IRSST - Institut de recherche Robert-Sauvé en santé et en sécurité du travail

Développement d’une méthodologie pour évaluer la performance des gants à isoler des vibrations en tenant compte de la dextérité ainsi que de la force de préhension

Résumé

L'efficacité des gants antivibrations pour réduire les vibrations transmises à la main est actuellement évaluée en laboratoire selon la méthodologie décrite dans la norme ISO 10819:2013. Cette norme évalue la transmission des vibrations à la paume de la main, mais ne tient pas compte de la transmission des vibrations aux doigts ni de l’effet du port de ces gants sur la dextérité manuelle et l’effort de préhension. Cette étude visait à développer une méthodologie afin d’améliorer l’évaluation de la transmission des vibrations par les gants antivibrations à la paume et aux doigts, tout en tenant compte de l’effet de ces gants sur la force de préhension et sur la dextérité manuelle. Pour ce faire, 10 types de gants provenant de différents fabricants ont été sélectionnés et leurs propriétés mécaniques ont été caractérisées. Les gants sélectionnés comprenaient cinq gants avec des matériaux viscoélastiques (Gel1,…, Gel5), deux gants avec des pochettes d'air (Air1 et Air2), un gant hybride, avec des pochettes d'air au niveau de la paume et un matériau viscoélastique au niveau des doigts (Hybride), un gant en caoutchouc (Caoutchouc) et un gant en tissu (Tissu).

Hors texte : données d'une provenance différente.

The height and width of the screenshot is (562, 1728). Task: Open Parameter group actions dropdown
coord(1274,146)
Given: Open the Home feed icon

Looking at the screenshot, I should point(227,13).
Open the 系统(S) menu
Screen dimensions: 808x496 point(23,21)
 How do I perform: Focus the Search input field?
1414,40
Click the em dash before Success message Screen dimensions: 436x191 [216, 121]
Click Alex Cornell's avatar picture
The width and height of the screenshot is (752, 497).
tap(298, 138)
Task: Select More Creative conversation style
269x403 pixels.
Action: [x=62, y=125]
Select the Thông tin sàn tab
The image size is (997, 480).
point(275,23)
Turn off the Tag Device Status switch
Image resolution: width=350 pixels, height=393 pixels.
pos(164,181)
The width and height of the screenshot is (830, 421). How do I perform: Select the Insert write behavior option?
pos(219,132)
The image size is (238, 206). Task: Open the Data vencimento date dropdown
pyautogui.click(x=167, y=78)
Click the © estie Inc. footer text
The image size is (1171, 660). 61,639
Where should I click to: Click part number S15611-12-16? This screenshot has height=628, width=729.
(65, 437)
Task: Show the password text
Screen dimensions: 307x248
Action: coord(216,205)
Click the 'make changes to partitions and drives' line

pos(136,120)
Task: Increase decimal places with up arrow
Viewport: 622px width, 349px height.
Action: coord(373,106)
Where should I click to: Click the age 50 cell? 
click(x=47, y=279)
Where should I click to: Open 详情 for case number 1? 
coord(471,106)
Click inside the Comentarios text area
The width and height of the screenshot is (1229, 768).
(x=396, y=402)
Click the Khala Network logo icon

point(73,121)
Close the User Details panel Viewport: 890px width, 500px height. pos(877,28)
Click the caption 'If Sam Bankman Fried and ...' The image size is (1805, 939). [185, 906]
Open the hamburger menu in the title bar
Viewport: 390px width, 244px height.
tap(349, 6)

Afin d’évaluer l’influence du port de gants antivibrations sur la force de contact s’exerçant à la surface de la main, un capteur de distribution de pression a été développé pour mesurer la force de contact à l'interface main-poignée ainsi qu’à l'interface main-gant. Par la suite, des essais avec cinq sujets appliquant neuf combinaisons de forces de préhension et de poussée sur une poignée cylindrique ont été réalisés avec le capteur fixé à la surface de la main pour mesurer la force de contact sous trois conditions différentes : main nue (MN), matériau viscoélastique enveloppant la poignée (MV) et main gantée avec un gant antivibrations (MG). Lors d’une comparaison entre ces différentes conditions, la contribution des forces de préhension et de poussée sur la force de contact était respectivement de 11 % et 22 % plus élevée pour la condition MV par rapport à la condition MN. Pour la condition MG, la contribution de ces mêmes forces était respectivement de 20 % et 32 % plus élevée par rapport à la condition MN. Ces contributions plus élevées ont été attribuées au fait que le sujet devait déformer plus de matériaux (matériau viscoélastique et enveloppe externe du gant pour la condition MG), et ce, avec une amplitude plus importante (flexion du gant nécessaire pour la condition MG afin de saisir la poignée cylindrique).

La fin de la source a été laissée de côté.